Find each line in the data below that contains the word "label", and copy those lines.

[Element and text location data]
_ _ _

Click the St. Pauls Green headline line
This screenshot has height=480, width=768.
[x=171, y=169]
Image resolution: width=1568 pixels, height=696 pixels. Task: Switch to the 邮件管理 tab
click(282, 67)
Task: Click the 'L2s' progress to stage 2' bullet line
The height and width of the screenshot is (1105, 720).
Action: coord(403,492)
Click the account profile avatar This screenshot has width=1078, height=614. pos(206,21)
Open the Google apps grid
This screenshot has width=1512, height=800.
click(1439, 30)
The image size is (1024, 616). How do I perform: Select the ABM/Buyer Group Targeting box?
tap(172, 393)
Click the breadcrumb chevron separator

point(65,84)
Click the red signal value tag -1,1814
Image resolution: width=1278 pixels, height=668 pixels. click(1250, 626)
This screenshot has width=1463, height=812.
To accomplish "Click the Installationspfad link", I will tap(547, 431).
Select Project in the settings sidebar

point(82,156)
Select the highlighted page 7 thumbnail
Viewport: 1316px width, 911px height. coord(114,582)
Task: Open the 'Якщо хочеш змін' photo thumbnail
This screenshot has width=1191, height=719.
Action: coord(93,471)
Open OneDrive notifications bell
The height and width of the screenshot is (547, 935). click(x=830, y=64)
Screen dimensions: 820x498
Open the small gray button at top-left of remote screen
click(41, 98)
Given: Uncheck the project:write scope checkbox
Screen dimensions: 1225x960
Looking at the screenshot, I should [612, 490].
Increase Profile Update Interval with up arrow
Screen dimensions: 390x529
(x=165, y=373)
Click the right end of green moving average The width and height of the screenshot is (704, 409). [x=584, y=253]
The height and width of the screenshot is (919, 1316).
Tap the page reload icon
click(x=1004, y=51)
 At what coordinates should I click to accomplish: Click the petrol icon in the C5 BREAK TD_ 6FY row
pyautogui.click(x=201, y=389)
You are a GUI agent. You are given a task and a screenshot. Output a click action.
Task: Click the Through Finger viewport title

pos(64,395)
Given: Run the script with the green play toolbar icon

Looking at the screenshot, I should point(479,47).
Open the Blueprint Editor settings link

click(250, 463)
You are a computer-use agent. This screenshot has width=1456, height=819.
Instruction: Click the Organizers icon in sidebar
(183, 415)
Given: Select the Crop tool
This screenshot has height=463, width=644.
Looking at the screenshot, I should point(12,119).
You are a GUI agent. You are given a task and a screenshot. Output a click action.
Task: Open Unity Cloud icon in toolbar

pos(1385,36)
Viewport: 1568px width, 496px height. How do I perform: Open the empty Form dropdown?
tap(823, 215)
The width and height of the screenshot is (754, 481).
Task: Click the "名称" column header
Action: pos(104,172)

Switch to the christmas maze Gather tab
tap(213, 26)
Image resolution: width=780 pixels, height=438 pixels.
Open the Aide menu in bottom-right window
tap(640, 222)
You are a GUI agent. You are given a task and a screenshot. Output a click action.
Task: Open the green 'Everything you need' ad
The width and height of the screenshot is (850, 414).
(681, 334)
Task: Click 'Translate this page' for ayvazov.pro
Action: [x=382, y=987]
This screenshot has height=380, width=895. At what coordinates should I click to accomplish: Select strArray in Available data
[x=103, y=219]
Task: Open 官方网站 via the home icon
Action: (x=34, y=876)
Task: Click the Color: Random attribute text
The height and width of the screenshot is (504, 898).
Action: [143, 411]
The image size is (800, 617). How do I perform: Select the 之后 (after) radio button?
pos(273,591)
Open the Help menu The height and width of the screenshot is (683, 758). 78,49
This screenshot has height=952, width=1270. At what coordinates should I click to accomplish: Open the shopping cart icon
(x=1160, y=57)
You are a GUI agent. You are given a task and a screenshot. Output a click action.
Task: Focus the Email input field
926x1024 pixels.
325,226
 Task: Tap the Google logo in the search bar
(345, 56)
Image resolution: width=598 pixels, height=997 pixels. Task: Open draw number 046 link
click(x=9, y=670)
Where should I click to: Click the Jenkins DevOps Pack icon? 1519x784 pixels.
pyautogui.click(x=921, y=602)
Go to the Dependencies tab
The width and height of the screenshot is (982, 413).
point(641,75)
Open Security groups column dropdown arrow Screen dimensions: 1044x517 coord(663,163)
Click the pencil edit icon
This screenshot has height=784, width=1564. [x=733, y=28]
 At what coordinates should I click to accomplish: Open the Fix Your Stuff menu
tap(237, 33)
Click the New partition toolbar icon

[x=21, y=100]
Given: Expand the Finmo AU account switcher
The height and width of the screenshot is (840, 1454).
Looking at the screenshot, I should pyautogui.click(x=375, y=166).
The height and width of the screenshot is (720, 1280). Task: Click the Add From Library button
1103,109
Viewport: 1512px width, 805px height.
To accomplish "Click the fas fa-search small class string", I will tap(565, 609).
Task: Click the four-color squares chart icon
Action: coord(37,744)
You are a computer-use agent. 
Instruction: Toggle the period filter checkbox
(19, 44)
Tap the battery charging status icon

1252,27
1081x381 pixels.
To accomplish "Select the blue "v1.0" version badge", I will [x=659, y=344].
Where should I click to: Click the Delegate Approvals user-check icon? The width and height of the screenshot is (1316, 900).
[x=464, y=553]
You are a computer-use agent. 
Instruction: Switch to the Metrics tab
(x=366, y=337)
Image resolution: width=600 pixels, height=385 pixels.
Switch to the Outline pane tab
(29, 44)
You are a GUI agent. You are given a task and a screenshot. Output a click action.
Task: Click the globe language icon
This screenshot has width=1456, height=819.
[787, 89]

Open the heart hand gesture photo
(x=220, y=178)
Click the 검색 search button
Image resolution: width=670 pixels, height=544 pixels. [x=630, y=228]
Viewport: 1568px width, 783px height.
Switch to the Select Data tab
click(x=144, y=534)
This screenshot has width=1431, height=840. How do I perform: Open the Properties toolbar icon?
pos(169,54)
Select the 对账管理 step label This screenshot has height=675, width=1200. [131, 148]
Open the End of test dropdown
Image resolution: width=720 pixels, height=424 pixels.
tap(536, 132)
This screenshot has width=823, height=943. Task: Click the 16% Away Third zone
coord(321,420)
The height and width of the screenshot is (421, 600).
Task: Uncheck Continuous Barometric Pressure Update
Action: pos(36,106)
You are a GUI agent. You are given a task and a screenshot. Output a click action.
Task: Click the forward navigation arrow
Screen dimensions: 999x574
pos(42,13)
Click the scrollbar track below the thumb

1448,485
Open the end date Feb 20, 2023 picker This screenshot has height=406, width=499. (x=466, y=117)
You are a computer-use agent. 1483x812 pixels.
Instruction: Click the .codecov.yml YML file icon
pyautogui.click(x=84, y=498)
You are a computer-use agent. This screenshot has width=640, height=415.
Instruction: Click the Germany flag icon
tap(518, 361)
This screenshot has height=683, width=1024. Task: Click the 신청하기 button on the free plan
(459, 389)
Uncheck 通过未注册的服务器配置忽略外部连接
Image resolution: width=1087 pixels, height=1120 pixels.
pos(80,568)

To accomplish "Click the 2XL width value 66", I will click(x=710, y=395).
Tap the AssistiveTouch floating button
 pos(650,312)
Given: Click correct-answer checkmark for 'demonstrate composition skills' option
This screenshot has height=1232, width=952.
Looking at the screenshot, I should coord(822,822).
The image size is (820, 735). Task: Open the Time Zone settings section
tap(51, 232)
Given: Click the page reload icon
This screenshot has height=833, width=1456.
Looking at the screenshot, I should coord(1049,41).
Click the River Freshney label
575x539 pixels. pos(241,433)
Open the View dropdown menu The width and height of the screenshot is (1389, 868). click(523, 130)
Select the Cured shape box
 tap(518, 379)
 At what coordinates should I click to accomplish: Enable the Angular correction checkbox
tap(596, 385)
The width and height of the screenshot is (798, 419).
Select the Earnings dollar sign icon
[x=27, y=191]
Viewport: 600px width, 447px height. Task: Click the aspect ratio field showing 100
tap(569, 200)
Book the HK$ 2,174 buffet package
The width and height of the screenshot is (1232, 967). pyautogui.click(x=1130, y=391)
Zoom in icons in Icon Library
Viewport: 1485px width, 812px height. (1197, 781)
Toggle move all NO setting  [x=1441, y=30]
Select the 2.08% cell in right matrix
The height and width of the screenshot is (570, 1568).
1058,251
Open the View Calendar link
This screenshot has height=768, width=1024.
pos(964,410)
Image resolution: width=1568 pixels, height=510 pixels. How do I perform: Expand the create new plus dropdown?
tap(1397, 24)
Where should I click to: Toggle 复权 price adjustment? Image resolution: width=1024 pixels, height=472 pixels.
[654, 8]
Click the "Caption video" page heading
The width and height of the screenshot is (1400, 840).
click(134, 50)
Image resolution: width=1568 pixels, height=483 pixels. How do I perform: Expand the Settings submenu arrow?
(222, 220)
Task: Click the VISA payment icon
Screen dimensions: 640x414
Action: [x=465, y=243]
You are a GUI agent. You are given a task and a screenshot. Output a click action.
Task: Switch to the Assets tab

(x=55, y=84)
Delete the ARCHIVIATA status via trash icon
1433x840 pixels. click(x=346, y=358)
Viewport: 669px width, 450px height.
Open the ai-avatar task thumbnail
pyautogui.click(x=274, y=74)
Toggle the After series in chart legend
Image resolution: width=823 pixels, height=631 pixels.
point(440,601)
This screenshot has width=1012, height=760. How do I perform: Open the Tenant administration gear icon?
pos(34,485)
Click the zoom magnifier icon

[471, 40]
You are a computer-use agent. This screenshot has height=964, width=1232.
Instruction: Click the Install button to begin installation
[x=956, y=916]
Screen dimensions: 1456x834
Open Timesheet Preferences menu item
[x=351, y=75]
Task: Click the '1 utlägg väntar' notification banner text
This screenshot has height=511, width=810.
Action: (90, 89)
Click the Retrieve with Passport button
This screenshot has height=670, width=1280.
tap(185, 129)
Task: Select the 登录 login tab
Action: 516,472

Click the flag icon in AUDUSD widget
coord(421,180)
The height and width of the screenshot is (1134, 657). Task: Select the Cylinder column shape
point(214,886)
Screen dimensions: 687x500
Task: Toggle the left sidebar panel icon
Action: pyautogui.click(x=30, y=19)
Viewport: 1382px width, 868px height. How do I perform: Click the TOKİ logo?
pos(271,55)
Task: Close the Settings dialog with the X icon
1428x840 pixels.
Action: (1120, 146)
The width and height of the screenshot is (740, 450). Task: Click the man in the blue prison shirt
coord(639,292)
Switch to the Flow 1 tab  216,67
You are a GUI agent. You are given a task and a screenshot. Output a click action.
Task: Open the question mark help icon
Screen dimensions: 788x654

_ _ _

--- Written answer ---
Select the 对账管理 step label This screenshot has height=675, width=1200. [131, 148]
Click the River Freshney label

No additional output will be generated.